Apesar do crescimento no endividamento geral, há sinais positivos no que diz respeito aos atrasos. A taxa de inadimplência recuou para 29,8% em julho, comparado aos 29,9% de junho e 30% do período equivalente de 2023. O tempo médio de atraso nas contas também apresenta tendência de redução, ficando em 64,6 dias em julho, inferior aos 65,1 dias registrados em abril. Estes números indicam que, embora as dívidas cresçam, as famílias estão conseguindo manter em dia uma parcela maior de seus compromissos financeiros.
Os dados revelam que as famílias brasileiras comprometem, em média, 29,5% do orçamento mensal com dívidas, mantendo este comprometimento por aproximadamente 7,2 meses.

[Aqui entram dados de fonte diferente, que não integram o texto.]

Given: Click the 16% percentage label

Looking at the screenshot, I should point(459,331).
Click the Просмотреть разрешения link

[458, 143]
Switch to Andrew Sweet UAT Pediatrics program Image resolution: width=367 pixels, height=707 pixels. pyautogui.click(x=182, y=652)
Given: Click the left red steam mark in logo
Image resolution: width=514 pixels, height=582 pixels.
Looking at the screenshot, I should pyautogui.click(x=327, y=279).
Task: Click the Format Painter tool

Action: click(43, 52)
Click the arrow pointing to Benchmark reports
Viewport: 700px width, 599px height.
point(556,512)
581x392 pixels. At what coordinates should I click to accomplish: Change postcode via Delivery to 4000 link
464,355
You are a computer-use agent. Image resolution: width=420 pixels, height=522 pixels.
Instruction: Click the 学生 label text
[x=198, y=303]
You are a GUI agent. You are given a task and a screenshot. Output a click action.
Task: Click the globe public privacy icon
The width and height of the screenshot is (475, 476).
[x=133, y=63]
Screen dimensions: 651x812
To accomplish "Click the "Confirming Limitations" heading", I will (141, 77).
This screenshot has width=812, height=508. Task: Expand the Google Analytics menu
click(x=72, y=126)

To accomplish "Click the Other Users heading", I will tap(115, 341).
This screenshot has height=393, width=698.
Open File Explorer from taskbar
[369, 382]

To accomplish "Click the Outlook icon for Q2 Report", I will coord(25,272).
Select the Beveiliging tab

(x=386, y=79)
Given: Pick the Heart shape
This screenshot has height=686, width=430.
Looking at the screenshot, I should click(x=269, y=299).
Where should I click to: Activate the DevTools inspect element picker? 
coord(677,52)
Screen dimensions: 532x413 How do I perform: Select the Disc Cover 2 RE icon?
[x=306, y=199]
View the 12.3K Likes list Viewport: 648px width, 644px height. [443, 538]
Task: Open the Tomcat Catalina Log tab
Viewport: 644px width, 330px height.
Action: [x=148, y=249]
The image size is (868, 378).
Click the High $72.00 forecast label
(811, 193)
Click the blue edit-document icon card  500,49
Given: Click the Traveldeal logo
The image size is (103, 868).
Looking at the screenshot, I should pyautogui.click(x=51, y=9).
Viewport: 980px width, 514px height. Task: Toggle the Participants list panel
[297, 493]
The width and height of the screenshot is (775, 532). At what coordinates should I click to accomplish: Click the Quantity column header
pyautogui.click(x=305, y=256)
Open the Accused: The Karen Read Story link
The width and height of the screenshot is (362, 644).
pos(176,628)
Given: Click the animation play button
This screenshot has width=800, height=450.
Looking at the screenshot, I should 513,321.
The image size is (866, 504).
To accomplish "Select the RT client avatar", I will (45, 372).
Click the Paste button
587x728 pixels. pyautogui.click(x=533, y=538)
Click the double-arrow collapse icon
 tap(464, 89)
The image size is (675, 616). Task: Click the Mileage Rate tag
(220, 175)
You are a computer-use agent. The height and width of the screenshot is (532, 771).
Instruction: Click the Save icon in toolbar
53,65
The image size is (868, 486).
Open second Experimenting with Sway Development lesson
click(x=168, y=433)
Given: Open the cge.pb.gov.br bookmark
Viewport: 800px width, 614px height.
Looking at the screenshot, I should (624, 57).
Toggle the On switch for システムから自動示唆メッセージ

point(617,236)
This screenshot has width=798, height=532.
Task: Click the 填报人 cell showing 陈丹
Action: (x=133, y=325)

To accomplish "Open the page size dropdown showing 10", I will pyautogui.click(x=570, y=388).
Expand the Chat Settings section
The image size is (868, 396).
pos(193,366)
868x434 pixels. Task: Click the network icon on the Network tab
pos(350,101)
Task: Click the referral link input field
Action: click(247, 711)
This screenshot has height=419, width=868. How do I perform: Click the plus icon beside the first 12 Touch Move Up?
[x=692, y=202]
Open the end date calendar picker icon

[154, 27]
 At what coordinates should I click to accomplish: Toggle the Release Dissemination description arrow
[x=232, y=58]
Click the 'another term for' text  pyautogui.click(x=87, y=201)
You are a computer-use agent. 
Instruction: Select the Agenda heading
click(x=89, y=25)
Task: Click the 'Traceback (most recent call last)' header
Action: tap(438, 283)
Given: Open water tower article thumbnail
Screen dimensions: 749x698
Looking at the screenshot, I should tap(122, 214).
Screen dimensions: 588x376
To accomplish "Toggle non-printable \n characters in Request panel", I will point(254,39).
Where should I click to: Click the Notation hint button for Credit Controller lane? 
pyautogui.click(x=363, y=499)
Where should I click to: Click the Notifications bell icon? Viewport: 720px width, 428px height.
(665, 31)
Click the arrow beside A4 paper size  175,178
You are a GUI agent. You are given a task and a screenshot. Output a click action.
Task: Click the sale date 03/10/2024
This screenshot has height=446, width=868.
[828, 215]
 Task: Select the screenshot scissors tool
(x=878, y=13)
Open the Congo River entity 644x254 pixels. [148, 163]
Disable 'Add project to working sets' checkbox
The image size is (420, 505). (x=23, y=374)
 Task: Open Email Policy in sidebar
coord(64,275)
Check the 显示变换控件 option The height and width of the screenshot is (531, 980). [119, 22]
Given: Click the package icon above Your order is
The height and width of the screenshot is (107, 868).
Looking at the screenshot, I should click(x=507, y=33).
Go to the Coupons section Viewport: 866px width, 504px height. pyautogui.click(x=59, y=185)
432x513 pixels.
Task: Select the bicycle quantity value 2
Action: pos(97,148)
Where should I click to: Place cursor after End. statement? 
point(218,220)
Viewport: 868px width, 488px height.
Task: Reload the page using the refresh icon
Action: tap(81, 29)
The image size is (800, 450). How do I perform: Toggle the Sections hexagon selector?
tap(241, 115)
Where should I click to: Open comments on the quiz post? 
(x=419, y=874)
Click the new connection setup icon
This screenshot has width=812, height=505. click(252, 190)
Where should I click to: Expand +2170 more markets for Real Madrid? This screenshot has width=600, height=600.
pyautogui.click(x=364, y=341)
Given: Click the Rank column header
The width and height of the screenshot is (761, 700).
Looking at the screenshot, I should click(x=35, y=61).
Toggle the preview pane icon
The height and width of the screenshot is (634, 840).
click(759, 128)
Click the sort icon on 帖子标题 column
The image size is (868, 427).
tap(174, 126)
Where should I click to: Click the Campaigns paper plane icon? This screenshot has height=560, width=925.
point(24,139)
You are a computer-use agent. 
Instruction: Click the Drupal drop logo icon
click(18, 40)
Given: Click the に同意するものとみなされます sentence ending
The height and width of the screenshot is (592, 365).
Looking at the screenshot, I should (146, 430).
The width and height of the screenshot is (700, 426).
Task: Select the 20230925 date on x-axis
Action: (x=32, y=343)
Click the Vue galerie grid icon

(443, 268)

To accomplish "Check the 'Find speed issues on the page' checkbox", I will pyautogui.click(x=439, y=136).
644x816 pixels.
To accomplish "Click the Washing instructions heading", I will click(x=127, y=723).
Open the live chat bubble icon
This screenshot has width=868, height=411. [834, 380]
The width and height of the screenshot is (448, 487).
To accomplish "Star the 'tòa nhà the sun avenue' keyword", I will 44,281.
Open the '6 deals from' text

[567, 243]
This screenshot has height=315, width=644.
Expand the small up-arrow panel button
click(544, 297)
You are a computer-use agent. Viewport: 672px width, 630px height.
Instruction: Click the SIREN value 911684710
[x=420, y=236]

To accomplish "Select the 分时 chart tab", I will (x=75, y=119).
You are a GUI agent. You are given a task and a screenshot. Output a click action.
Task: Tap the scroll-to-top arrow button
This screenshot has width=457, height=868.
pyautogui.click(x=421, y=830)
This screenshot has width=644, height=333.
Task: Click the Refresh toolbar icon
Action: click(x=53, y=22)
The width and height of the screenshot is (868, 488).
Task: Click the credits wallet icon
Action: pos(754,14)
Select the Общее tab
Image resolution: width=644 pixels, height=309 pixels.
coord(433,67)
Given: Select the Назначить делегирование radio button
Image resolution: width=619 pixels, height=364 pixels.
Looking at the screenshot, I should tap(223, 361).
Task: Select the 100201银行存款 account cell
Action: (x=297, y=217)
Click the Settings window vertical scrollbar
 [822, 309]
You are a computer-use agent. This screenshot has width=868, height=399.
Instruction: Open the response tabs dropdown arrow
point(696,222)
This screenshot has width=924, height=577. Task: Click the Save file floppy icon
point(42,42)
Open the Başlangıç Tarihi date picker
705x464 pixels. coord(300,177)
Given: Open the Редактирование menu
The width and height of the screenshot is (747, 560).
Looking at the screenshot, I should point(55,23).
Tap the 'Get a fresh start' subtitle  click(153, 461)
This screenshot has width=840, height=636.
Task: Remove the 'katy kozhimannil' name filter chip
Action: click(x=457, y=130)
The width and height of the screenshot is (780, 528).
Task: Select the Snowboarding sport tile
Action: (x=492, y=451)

O cartão de crédito permanece como o principal vilão do endividamento, responsável por mais de 85% dos lares endividados. Outras modalidades de dívida incluem carnês (16,1%), crédito pessoal (13%), financiamento de casa (9,6%), financiamento de carro (9%), crédito consignado (7,1%), cheque especial (3,4%) e outras formas menos relevantes.
A análise por faixa de renda revela desigualdades significativas. Nas famílias que recebem até três salários mínimos, 84,9% possuem dívidas, enquanto este percentual cai para 72% naquelas com renda superior a dez salários mínimos. A inadimplência atinge proporções ainda mais dramáticas entre os mais pobres: 38,5% das famílias de baixa renda estão com dívidas em atraso, contra apenas 15,1% das mais abastadas. A CNC ressalta que o endividamento não é necessariamente negativo quando bem gerenciado, pois estimula o consumo e aquece a economia.
A redução da taxa Selic de 14,25% para 14% ao ano, anunciada pelo Banco Central, pode oferecer algum alívio. O economista-chefe da CNC indica que a queda dos juros contribuirá para reduzir o custo de novas operações de crédito e facilitar renegociações de dívidas em condições mais favoráveis. No entanto, o especialista adverte que a recuperação será gradual, pois o elevado comprometimento da renda familiar requer tempo para ser absorvido. A entidade projeta que o endividamento continue subindo nos próximos meses, chegando a 82,6% em setembro, com inadimplência alcançando 30,3%.